Dr. Loewe was the smart one: he cut his wrists
and jumped into the ocean before we left Cuba.
His trail of blood looked like a whirlpool
sucking him into another world—
but then a well-meaning passenger
surprised all of us and jumped in to save him.
 
            They’re trying to make us feel better by offering choices
            at the other end: Antwerp, Amsterdam, Boulogne Sur Mer.
            But some of us have already been to the camps
            and believe there will only be one destination
            with multiple names—each of them a curse:
            Dachau, Buchenwald, Sachsenhausen.
 
The children don’t stop crying and we hope
their screams will somehow reach God. (Yes,
some of us are still believers, now more than ever!)
He will see our boat going back and forth
and if we’re all destined for hell, we pray the St. Louis
will sink before we reach the mainland.
 
            Our Vera and Ilse are sick.
            For all the dancing they did on the way to Cuba,
            it seems like their feet are suddenly made of lead.
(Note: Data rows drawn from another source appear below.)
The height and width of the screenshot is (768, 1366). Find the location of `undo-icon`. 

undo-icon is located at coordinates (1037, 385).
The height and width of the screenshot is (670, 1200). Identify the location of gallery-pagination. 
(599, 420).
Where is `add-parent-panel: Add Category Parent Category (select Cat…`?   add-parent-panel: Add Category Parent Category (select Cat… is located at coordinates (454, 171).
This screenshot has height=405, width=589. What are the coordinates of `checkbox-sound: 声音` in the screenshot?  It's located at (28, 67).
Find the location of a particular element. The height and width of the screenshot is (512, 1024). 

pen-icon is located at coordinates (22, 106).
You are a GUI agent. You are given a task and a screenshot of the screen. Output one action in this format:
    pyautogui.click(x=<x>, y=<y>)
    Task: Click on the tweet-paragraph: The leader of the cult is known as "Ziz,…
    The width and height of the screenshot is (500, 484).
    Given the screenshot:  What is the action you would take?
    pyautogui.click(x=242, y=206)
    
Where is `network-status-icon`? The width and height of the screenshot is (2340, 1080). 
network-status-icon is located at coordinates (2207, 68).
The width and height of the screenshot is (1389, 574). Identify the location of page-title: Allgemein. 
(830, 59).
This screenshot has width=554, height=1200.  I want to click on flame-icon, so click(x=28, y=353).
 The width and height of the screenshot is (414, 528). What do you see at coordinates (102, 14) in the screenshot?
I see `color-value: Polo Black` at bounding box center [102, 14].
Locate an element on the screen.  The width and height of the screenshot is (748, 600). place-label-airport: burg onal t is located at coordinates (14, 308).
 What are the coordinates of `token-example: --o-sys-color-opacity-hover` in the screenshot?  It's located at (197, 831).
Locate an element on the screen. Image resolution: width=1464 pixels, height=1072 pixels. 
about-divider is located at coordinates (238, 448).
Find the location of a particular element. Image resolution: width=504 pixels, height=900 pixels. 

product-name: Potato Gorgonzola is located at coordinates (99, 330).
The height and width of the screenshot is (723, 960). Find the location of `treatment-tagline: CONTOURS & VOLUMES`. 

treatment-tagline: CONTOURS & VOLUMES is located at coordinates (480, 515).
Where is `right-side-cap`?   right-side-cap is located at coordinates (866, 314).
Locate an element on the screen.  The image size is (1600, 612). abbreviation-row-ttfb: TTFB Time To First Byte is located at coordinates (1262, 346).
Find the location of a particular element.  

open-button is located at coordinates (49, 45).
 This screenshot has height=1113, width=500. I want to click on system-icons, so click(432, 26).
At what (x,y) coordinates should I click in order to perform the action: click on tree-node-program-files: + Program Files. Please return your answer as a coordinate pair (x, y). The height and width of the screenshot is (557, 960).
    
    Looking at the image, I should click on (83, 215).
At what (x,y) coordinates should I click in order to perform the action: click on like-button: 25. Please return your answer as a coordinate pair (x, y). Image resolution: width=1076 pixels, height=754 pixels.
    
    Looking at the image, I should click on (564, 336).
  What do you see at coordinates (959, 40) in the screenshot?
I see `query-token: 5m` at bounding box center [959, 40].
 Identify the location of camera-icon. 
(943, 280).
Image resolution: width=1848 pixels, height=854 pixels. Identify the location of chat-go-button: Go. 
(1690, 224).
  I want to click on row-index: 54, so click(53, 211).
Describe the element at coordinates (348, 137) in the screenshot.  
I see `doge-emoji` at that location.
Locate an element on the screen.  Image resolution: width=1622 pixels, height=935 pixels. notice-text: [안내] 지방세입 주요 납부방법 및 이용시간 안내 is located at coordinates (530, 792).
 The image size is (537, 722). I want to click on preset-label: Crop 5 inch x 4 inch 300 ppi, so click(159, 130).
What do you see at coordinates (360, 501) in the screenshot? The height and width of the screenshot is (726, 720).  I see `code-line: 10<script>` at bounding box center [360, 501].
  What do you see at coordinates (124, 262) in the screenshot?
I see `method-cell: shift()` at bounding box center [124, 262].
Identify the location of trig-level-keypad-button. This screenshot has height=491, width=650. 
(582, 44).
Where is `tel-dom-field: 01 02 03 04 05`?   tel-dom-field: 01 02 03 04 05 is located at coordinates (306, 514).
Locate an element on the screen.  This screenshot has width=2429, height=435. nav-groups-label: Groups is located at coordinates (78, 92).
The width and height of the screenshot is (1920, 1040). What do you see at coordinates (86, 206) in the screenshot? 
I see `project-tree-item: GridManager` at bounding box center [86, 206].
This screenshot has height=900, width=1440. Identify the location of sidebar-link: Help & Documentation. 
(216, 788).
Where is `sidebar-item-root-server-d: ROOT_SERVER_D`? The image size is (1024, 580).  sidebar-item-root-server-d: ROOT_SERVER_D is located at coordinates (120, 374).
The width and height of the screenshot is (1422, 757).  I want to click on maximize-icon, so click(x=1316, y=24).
            They ask us what will happen when we get back
            and Yette and I keep saying, We’ll see,
            but I fear they detect the quiver in my voice.
 
Oh how we dreamed about the tall sugar cane—
candy that grows right out of the earth.
I imagined sitting on a veranda wearing a Panama hat,
smoking those fine fat Cabañas cigars.
Ilse learned Spanish (even a few words about love).
Vera practiced salsa with a pretend boyfriend.
 
            But the Cubans wouldn’t let us in.
 
The Americans wouldn’t let us in.
 
            We sailed past Florida and I remembered
            hearing about the big, fancy hotels,
            the warm, crystal-clear water and now all I can see
            are the machine guns pointing at us,
            policemen yelling and, closer to shore—
 
yachts, the people basking in the sun.